Saturday January 13 1940
|Soviet submarine ShCh-324.|
Mechelen Incident: Belgian Chief of the General Staff Lieutenant-General Édouard van den Bergen broadcasts at 22:30 on 13 January 1940 an immediate recall of all 80,000 Belgian troops on leave. He also orders barriers between France and Belgium removed. Bergen has convinced himself that the attack will occur on 14 January. He risks displeasure for these dramatic acts because he has acted entirely on his own initiative, without requesting permission from the Crown, which takes a very active role in public affairs.
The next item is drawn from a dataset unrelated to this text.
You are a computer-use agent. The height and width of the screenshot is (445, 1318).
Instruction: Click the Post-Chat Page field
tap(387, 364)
Holland declares a "state of readiness."
The Germans in fact have been considering moving the attack date forward from the 17th, as contemplated in the lost plans, to the 14th. This is because that would give the Allies less time to shift their own forces to meet the attack. However, somewhat perversely, because the Belgians have temporarily convinced the German high command that they did not have the plans, the issue is not a priority. Before talking to Hitler, General Jodl postpones the date tentatively to the 15th or 16th, depending on further news. When everybody sits down to hash it out, Hitler ultimately intervenes and definitively postpones the attack until 20 January, supposedly due to the weather. By now, though, in light of the frantic Allied military moves, it should be clear that the Allies know all about the plan.
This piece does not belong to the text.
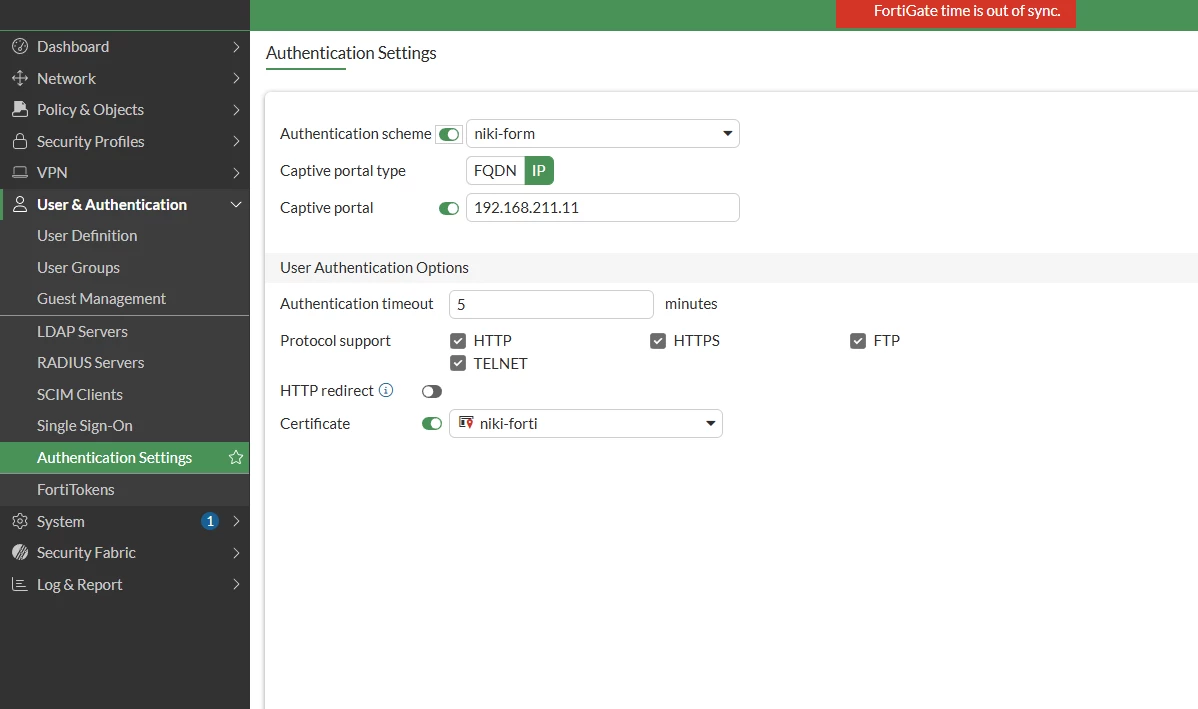
Task: Enable the HTTP redirect toggle
Action: click(x=432, y=391)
Winter War Army Operations: At Sallaa, the Soviet 9th Army orders the 122nd Division to retreat to the Märkäjärvi village. This helps the two prongs of the Soviet effort, on the north and south forks of the road, to form a tighter overall perimeter.
Winter War Air Operations: The Soviets bomb Helsinki, Turku, and nearby towns.
Winter War Naval Operations: Soviet submarine ShCh-324 surfaces within a convoy in the Sea of Åland, fires a torpedo, and misses. Finnish naval escort Aura II, which previously had been the Presidential yacht, damages ShCh-324 with depth charges. However, one of the depth charges explodes on the ship, utterly destroying it. There are 15 survivors and 26 perish. ShCh-324 escapes.
Western Front: There is artillery fire west of the Vosges Forest and east of the Moselle.
European Air Operations: The RAF conducts extensive surveillance over the Reich. It also drops propaganda leaflets over Vienna and Prague.
The RAF shoots down a Heinkel He 111 over the Firth of Forth.
First flight of the Yakovlev Yak-1. It suffers from oil overheating issues.
Battle of the Atlantic: At 04:20, U-20 (Oberleutnant zur See Karl-Heinz Moehle) torpedoes and sinks 1,524 ton Swedish freighter Sylvia northeast of Aberdeen. All 20 crew perish, only one body is recovered on a raft.
The British at Gibraltar detain the US freighter Narbo. They release US freighter Tripp, though not with all her cargo.
Convoy OA 72 departs from Southend, OB 72M departs from Liverpool, and HG 15F departs from Gibraltar.
British Military: General Wavell's Middle East Command takes charge of East Africa.
French/Spanish Relations: The two nations sign a trade agreement, whereby Spain receives wheat, fertilizers and manufactured goods and France receives iron, ore and various minerals.
Norway: The new defense budget raises the overall government budget to the highest in history.
German Homefront: So many men are now employed in the Wehrmacht that the male workforce in industry is falling. Nazi party leaders bruit about encouraging women to work outside the home, which is against Hitler's convictions.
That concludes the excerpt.